Le septuple vainqueur du Tour a confirmé sa participation à l'édition 2010 de la Grande Boucle. Une nouvelle au goût de déjà-vu qui, aux yeux du journaliste Pierre Ballester, témoigne de l'hégémonie du sport-business dans le cyclisme.

C'est sur son compte Twitter que l'Américain Lance Armstrong, 37 ans, a confirmé qu'il allait courir le Tour de France 2010. Si la nouvelle est applaudie par la une du quotidien sportif L'Équipe, propriété du groupe Amaury sport organisation (ASO, société organisatrice du Tour de France), elle fait aussi grincer les dents des détracteurs du septuple vainqueur de la Grande Boucle, dont Pierre Ballester.

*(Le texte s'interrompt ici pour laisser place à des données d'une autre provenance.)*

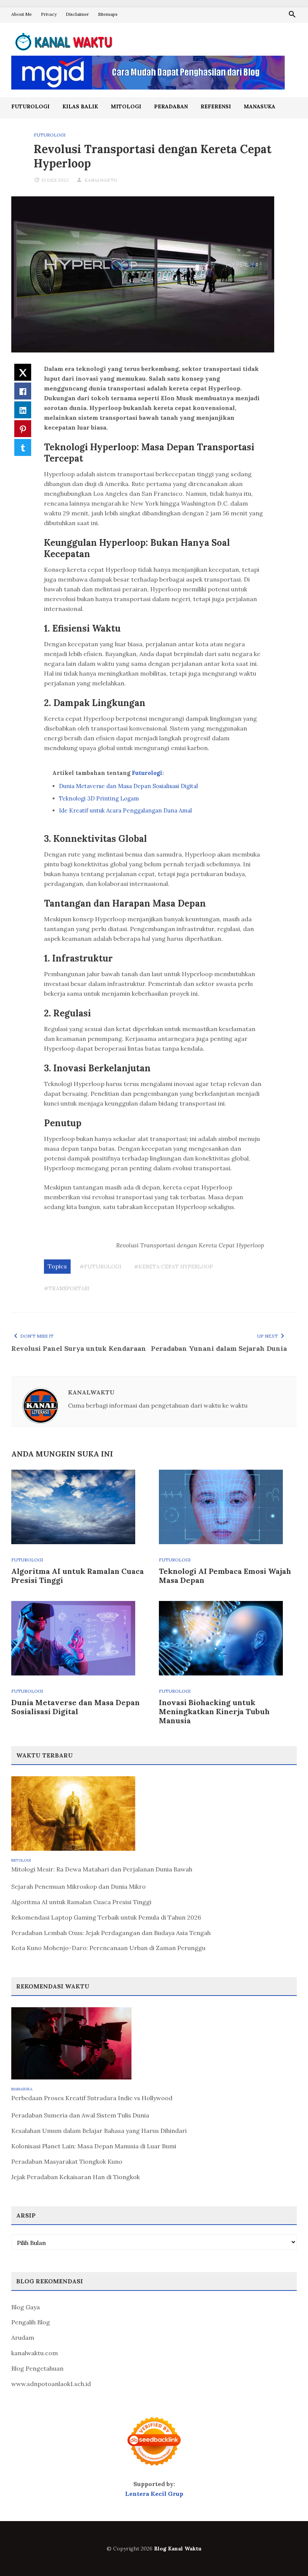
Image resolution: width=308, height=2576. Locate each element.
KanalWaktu (101, 180)
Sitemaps (108, 14)
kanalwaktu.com (34, 2353)
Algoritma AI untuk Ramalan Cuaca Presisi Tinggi (77, 1575)
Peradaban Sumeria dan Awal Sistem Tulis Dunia (80, 2115)
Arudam (22, 2337)
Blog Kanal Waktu (178, 2548)
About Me (21, 14)
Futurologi (30, 106)
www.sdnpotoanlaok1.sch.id (51, 2384)
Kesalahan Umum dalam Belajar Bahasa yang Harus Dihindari (99, 2130)
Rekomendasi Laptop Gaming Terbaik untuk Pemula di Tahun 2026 (106, 1917)
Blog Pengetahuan (37, 2368)
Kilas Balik (80, 106)
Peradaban (171, 106)
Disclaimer (77, 14)
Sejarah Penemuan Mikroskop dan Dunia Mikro (78, 1886)
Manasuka (259, 106)
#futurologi (100, 1266)
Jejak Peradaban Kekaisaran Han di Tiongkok (75, 2177)
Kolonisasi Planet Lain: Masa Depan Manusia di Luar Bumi (93, 2146)
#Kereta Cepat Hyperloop (173, 1266)
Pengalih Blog (30, 2322)
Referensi (216, 106)
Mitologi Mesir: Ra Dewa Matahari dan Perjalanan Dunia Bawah (101, 1869)
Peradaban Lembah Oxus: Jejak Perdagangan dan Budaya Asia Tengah (111, 1933)
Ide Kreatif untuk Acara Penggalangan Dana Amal (125, 810)
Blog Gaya (25, 2307)
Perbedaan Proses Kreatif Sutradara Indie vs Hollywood (91, 2098)
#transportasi (66, 1288)
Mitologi (126, 106)
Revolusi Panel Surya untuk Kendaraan (78, 1348)
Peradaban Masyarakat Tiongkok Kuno (66, 2161)
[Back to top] (287, 2555)
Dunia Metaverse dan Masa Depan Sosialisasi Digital (128, 786)
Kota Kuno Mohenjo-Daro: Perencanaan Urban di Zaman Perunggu (108, 1948)
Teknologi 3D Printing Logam (99, 798)
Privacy (49, 14)
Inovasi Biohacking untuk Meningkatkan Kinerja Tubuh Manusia (214, 1711)
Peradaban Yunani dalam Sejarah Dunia (219, 1348)
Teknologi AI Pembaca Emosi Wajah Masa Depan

L'ancien journaliste de L'Équipe, auteur de plusieurs ouvrages à charge contre Lance Armstrong et les instances internationales de cyclisme, pense que ce retour risque de sérieusement entamer l'esprit sportif de la Grande Boucle au profit du sport-business. Entretien.


FRANCE 24 - Lance Armstrong a annoncé qu’il sera présent sur le Tour de France en 2010. Cela vous surprend-il ?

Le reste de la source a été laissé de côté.